Em contacto com o @Verdade, o vice-presidente da primeira Comissão, Ernesto Cassimuca Lipapa, confirmou que esta matéria havia sido retirada por não colher consenso, tal como consta da “adenda consolidada” do relatório na especialidade. No relatório de votação na especialidade, o Parlamento suprimiu também artigos considerados controversos, tal é o caso dos referentes ao adultério, vadiagem e mendicidade.
Ao tentar assumir a mendicidade como crime, o legislador apoiava-se no artigo 45 da Constituição da República que estabelece os deveres e direitos do cidadão para com a comunidade, que são, entre outros: servir a comunidade, pondo ao seu serviço as suas capacidades físicas e intelectuais; trabalhar na medida das suas possibilidades e capacidades; pagar as contribuições e impostos. Sobre a vadiagem e mendicidade o Parlamento concluiu que não se mostrava viável a criminalização de vadios, muito menos a definição de quem seja vadio ou mendigo perante a situação económica e laboral prevalecente em Moçambique.
Quanto ao adultério, pretendia-se tratar o adúltero que de alguma forma atentasse contra a estabilidade da família, mas a não aceitação do público em relação a essa matéria obrigou a sua retirada do CP.
Sobre a prostituição, pretendia-se punir a que viola as posturas municipais, os regulamentos e leis, quando praticada em locais inadequados, para além de que a medida visa proteger a saúde pública.
O artigo que previa a suspensão da pena do violador que se casasse com a vítima também foi retirado. Foi igualmente eliminado o artigo 82 sobre a aplicação de medidas de segurança.
“Esperávamos um Código melhor”, bastonário da OAM
Alguns juristas ouvidos pelo @Verdade defendem que houve precipitação por parte do legislador em aprovar a revisão do CP sem que o debate tivesse sido aprofundado.Estes afirmam que o Parlamento deu um importante passo ao aprovar este instrumento, principalmente por nele ter agregado vários tipos de crime que antes não estavam previstos na legislação moçambicana.

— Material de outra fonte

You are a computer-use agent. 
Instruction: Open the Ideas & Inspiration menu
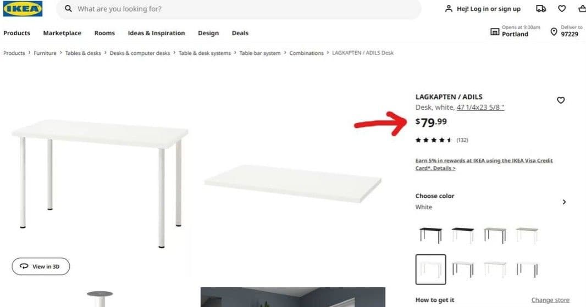(156, 33)
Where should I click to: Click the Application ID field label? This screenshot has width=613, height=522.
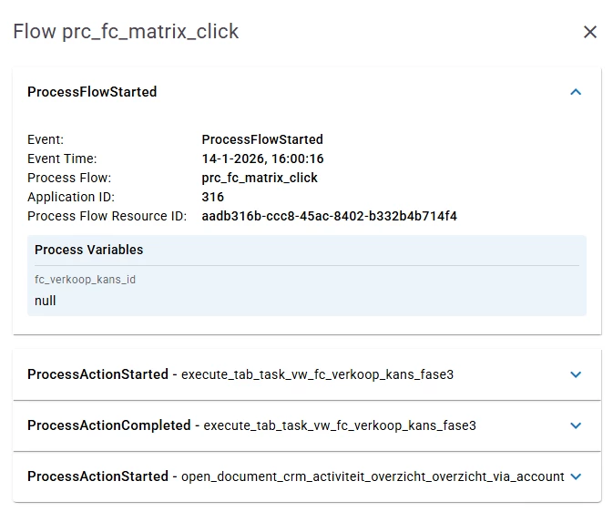point(71,197)
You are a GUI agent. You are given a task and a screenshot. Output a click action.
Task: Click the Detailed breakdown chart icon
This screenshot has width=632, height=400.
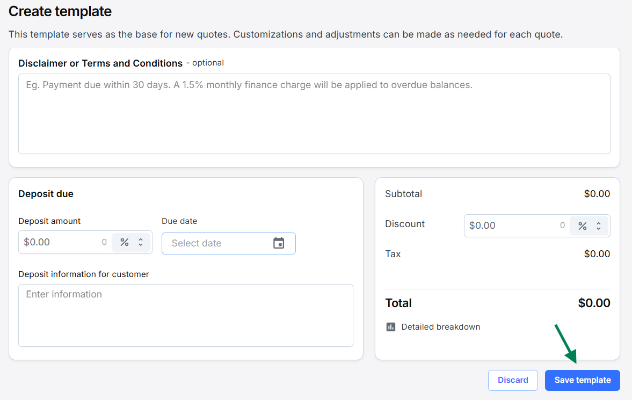(x=391, y=327)
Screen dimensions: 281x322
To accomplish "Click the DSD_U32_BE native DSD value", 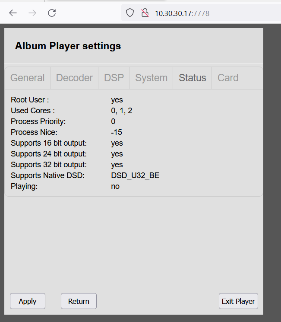I will click(x=135, y=175).
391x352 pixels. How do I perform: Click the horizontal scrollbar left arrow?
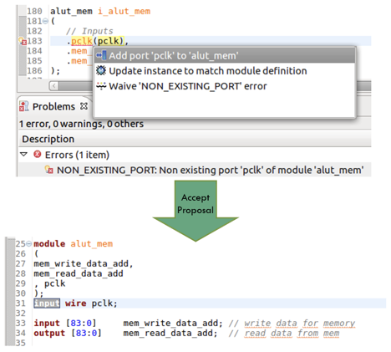pyautogui.click(x=54, y=86)
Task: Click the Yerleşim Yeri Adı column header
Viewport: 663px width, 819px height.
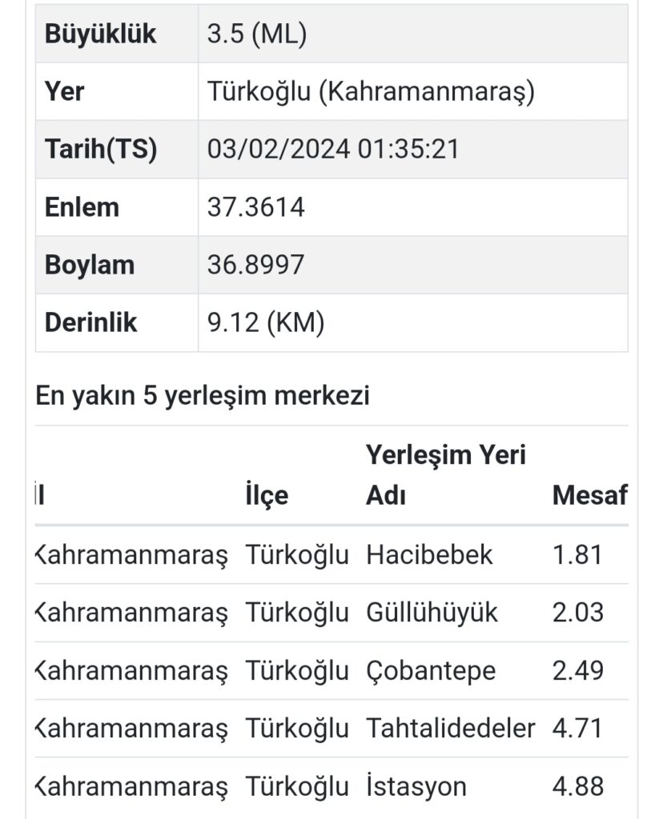Action: tap(446, 475)
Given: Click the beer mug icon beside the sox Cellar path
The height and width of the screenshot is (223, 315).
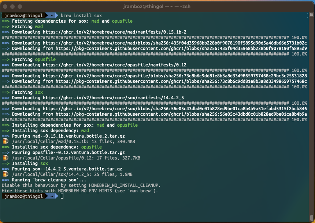Looking at the screenshot, I should 5,174.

Mas em contraposição a esse aspecto afirmam que o Código devia ter sido melhor debatido de modo a consubstanciar-se a reserva de valores essenciais da sociedade.

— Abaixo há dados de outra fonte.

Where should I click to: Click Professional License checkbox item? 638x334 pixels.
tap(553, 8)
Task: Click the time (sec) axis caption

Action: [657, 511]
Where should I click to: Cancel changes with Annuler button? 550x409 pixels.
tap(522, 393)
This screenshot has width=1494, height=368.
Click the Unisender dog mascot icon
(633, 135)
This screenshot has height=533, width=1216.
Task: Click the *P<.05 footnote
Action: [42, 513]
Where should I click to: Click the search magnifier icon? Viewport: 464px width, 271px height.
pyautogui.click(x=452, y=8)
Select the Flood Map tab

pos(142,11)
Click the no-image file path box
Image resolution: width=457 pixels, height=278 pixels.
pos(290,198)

“Comparado com proposta apresentada aquando da aprovação na generalidade, devo dizer que houve uma evolução no documento final, mas ainda não está à altura das necessidades do país”, considerou um jurista após a aprovação deste instrumento, acrescentando que este é apenas o Código possível e não o que devia ter sido produzido.
O bastonário da Ordem dos Advogados, Tomás Timbane, corrobora com a ideia de que se devia ter dado mais tempo para a discussão da revisão do CP. “É verdade que esperávamos um Código Penal melhor, que tivesse abrangido mais pessoas durante os debates. Acreditamos que os cerca de sete meses em que a Assembleia esteve a debater este instrumento na especialidade não foram suficientes, mesmo assim consideramos que há aqui uma grande conquista do nosso país ao ter um novo CP”, disse.
Por sua vez, o provedor da Justiça, José Abudo, diz que os aplicadores da lei já têm um instrumento que vai dar respostas às preocupações da sociedade na área criminal. “Com o novo CP não há haverá muitas desculpas de que determinada matéria não está prevista na legislação.
Neste CP tentou-se incluir todas as matérias que não estavam previstas no instrumento anterior. Eu penso que as questões terão as respostas apontadas neste Código”, afirmou Abudo. Segundo o provedor, o novo Código Penal responde às expectativas, mas naturalmente pode levantar outros problemas de conceitos e questões que são próprias da área jurídica.